Прокурор: Знаю, знаю: через восемь часов я предстану перед судом в отвратительном черном облачении, чтобы вести обвинение, а на скамье подсудимых будет сидеть человек, которого я все больше и больше понимаю. Хотя он ничего не объяснил толком. Мужчина тридцати семи лет, кассир в банке, приятный человек, добросовестный служака на протяжении всей своей жизни. И вот этот добросовестный и бледный человек взял однажды в руки топор и убил привратника — ни за что ни про что. Почему?
Эльза: Почему же? (Прокурор молча курит.) Нельзя же думать только о делах, Мартин. Ты изводишь себя. Работать каждую ночь — да этого ни один человек не выдержит.
Прокурор: Просто возьмет однажды топор…
Эльза: Ты меня слышишь?
(Прокурор продолжает молча курить.)
Уже два часа.
Прокурор: Бывают минуты, когда я его понимаю…
…Четырнадцать лет в кассе — из месяца в месяц, из недели в неделю, изо дня в день. Человек выполняет свой долг, как каждый из нас. Взгляни на него! Вот, по единодушному мнению свидетелей, вполне добропорядочный человек, тихий, смирный квартиросъемщик, любитель природы и дальних прогулок, политикой не интересуется, холост, единственная страсть собирать грибы, нечестолюбив, застенчив, прилежен — прямо-таки образцовый служащий. (Кладет фотографию.) Бывают минуты, когда удивляешься, скорее, тем, кто не берет в руки топор. Все довольствуются своей призрачной жизнью. Работа для всех — добродетель. Добродетель — эрзац радости. А поскольку одной добродетели мало, есть другой эрзац — развлечения: свободный вечер, воскресенье за городом, приключения на экране…
…Он говорит, что я — единственный, первый человек, который его понимает.
Эльза: Кто говорит?
Прокурор: Убийца.
Эльза: Ты переутомился, Мартин, вот и все.

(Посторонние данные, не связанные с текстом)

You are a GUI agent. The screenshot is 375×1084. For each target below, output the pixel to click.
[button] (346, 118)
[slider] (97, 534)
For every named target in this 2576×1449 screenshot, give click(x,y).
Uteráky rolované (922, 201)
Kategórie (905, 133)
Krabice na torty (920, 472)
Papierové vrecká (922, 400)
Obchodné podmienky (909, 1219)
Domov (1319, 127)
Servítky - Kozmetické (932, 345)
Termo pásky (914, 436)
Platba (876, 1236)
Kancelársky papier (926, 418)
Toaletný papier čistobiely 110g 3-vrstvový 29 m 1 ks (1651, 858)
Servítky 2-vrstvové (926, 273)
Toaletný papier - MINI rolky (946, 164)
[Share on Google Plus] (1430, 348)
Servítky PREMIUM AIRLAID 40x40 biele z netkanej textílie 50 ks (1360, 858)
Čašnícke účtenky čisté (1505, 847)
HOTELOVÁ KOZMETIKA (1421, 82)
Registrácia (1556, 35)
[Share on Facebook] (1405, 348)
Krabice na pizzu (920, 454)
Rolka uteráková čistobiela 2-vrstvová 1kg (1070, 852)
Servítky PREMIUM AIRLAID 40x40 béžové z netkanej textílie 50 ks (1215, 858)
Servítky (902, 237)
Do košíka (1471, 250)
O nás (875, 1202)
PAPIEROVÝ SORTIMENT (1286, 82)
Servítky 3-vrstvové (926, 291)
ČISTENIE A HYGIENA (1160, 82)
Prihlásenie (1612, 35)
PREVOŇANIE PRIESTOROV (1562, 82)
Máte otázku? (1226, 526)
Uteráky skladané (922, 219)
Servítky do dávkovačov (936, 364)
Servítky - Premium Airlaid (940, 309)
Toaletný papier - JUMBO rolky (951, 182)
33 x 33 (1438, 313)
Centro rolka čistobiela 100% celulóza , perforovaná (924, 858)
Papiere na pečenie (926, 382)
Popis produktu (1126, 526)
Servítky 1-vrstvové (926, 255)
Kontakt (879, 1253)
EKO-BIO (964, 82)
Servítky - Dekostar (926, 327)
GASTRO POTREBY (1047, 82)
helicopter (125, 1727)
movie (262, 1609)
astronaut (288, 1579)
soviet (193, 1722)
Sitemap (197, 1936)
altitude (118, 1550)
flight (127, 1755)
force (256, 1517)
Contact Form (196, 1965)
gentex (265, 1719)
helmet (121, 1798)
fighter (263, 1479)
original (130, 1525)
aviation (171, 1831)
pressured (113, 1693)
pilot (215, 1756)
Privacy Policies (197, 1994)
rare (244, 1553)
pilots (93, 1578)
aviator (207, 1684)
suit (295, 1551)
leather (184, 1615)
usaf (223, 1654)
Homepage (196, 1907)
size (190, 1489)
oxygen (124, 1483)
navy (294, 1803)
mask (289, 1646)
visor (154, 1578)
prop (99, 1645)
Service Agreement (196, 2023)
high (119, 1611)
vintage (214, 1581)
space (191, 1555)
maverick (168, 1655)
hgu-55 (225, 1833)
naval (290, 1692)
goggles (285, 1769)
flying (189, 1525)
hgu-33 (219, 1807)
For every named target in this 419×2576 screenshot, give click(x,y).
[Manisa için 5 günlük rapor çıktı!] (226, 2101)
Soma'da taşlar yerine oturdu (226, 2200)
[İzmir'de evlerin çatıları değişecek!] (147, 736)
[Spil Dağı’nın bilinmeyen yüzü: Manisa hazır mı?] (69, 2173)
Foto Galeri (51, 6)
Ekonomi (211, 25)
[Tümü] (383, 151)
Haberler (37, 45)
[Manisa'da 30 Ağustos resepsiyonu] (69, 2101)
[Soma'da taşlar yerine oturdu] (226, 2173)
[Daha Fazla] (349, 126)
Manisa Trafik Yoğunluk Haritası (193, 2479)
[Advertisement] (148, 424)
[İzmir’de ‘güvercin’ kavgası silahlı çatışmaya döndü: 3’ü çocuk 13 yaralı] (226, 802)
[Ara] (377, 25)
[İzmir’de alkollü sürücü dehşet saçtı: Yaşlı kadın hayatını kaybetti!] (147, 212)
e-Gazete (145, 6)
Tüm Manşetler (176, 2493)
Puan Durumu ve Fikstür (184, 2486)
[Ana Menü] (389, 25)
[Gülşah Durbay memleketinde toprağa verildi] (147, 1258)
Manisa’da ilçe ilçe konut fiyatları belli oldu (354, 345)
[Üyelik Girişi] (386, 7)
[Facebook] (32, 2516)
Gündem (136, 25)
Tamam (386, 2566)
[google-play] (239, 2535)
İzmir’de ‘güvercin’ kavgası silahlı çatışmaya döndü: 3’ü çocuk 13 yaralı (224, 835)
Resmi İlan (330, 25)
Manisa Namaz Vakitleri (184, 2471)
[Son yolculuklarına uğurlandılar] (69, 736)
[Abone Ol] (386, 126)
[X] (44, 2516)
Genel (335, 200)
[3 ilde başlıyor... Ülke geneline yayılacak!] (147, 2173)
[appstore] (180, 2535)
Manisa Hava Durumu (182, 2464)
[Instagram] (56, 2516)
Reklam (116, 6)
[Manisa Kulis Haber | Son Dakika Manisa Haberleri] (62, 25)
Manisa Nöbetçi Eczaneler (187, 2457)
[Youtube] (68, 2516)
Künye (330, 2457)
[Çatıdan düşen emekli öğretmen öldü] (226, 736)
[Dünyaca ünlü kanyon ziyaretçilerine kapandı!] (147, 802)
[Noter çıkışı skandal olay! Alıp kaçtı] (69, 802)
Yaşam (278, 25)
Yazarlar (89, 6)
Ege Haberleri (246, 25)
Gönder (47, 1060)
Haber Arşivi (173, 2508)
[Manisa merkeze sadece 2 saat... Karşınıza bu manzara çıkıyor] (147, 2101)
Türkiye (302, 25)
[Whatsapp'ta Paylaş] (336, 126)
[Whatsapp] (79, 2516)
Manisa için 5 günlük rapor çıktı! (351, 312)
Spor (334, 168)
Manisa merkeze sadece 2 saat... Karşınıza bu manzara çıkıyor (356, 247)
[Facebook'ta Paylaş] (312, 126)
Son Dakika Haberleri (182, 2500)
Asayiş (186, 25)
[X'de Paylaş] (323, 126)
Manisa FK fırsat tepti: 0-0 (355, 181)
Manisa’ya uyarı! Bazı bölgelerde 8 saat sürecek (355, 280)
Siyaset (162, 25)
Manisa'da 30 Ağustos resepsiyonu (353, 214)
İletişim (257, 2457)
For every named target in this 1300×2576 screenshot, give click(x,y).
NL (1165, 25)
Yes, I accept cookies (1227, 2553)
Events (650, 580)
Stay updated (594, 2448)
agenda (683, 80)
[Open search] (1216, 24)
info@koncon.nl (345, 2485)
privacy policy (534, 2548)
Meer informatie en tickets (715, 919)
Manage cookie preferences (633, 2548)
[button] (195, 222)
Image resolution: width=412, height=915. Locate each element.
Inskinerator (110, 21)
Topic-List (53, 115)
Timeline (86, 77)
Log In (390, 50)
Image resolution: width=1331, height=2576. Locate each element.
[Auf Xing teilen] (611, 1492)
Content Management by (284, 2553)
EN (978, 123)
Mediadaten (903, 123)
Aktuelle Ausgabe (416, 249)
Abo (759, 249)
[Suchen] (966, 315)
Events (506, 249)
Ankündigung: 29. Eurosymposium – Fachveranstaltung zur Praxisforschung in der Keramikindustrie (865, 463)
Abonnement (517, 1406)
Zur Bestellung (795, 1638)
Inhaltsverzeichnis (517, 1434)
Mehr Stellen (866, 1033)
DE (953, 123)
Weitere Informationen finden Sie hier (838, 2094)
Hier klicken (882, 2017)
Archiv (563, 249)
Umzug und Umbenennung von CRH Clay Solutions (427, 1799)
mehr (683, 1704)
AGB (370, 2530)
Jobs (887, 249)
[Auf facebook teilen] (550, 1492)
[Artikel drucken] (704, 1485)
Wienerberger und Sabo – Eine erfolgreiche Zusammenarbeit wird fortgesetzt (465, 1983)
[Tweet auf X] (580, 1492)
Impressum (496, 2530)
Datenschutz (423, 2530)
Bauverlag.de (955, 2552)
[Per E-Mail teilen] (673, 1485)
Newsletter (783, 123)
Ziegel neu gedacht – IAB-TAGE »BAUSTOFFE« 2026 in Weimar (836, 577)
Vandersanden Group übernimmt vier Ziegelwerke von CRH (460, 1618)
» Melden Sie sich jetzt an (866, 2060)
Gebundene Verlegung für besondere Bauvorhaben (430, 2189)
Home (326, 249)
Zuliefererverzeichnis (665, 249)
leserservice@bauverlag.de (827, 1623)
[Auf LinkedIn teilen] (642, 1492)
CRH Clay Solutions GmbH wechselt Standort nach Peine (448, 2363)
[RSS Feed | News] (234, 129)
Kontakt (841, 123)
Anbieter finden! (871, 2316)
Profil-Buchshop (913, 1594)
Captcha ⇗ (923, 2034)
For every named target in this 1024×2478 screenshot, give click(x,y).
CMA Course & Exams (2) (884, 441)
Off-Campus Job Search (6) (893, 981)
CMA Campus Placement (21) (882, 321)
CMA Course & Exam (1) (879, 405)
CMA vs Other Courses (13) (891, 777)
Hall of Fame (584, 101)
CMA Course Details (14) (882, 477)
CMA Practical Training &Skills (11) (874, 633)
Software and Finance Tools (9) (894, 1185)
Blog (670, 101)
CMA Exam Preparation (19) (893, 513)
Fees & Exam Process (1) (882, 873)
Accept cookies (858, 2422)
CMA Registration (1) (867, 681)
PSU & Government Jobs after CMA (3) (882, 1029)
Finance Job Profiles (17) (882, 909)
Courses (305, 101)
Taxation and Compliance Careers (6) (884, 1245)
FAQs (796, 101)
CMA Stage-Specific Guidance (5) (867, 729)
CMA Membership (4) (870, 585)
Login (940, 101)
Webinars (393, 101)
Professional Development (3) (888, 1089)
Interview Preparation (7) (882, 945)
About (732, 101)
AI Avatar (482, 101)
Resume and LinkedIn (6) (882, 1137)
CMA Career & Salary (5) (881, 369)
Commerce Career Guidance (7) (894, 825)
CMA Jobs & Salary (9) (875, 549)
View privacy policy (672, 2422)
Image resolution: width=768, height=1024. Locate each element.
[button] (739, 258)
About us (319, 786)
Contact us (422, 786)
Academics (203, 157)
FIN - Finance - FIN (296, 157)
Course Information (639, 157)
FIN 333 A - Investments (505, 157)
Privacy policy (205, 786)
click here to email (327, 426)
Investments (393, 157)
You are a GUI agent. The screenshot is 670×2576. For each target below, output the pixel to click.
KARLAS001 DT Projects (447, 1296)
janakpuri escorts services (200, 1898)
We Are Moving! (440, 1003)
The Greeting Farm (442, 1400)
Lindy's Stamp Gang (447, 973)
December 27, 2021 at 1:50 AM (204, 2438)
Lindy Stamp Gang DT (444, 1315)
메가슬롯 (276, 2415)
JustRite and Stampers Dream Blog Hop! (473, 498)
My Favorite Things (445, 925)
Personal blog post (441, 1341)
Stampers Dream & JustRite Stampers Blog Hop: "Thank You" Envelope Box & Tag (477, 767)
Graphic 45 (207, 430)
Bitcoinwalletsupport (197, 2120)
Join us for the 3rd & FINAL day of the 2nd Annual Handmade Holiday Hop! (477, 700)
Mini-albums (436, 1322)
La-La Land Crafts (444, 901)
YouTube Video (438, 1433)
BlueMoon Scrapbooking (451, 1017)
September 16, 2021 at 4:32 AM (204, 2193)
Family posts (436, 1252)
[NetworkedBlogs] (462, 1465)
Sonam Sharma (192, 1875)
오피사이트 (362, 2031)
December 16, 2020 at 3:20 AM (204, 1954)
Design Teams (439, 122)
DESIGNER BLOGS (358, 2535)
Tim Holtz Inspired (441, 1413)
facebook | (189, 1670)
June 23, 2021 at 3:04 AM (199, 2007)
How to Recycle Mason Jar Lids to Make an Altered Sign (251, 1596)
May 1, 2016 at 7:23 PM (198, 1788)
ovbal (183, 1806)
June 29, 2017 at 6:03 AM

Расшатал нервы. Один процесс за другим! Да еще при твоей аккуратности, добросовестности…
Прокурор: Да-да, конечно.
Эльза: Почему бы тебе не взять отпуск?
Прокурор: Да-да, конечно.
Эльза: Человеку это необходимо, Мартин.
Прокурор: Да-да, конечно. Может быть. А может быть, нет… Надежда на свободный вечер, на воскресенье за городом, эта пожизненная надежда на эрзац, включая жалкое упование на загробную жизнь… Может, стоит только отнять все эти надежды у миллионов чиновничьих душ, торчащих изо дня в день за своими столами, — и какой их охватит ужас, какое начнется брожение! Кто знает, может быть, деяние, которое мы называем преступным, — лишь кровавый иск, предъявляемый самой жизнью. Выдвигаемый против надежды — да, против эрзаца, против отсрочки…»
Следующая сцена — убийца разговаривает с адвокатом. Адвоката зовут Доктор Ган.
«Доктор Ган: Возвращаюсь к моему вопросу: что вы думали и чувствовали, когда в тот день, двадцать первого февраля, возвратились из известного места?
Убийца: Да что угодно!
Доктор Ган: Вспомните!
Убийца: Легко сказать — вспомните.
Доктор Ган: Когда вы направились в туалет…
Убийца: Ну уж это зачем?
Доктор Ган: Я опираюсь на факты, изложенные в деле.
Убийца: Если верить тому, что изложено в деле, доктор, можно подумать, что я всю жизнь провел в известном месте.
Доктор Ган: В деле изложены ваши собственные показания.
Убийца: Я знаю.
Доктор Ган: Так что же?
Убийца: Пусть!
Доктор Ган: Что — пусть?
Убийца: Пусть это в некотором роде правда. Что я провел свою жизнь в известном месте. В некотором роде. Помню, у меня часто было именно такое чувство.
Доктор Ган: Вы уже говорили, что всегда использовали для этой надобности служебное время. И этой шуткой рассмешили присяжных. Я не против того, чтобы их смешить, но сам этот факт несуществен — так поступают все служащие.
Убийца: Несуществен — именно… Часто у меня было такое чувство, доктор, что все несущественно: и когда я стоял перед зеркалом, бреясь каждое утро, — а мы должны были быть безупречно выбритыми, — и когда зашнуровывал ботинки, завтракал, чтобы ровно в восемь быть у своего окошка, каждое утро…
Доктор Ган: Что вы хотите сказать?
Убийца: Лет через шесть я стал бы доверенным фирмы. (Курит.) И это бы ничего не изменило. Вообще я ничуть не жалуюсь на дирекцию банка. У нас было образцовое учреждение. Швейцар, я сам видел, завел даже специальный календарь, в котором отмечал, когда смазывали каждую дверь. И двери там не скрипели, нет. Это нужно признать.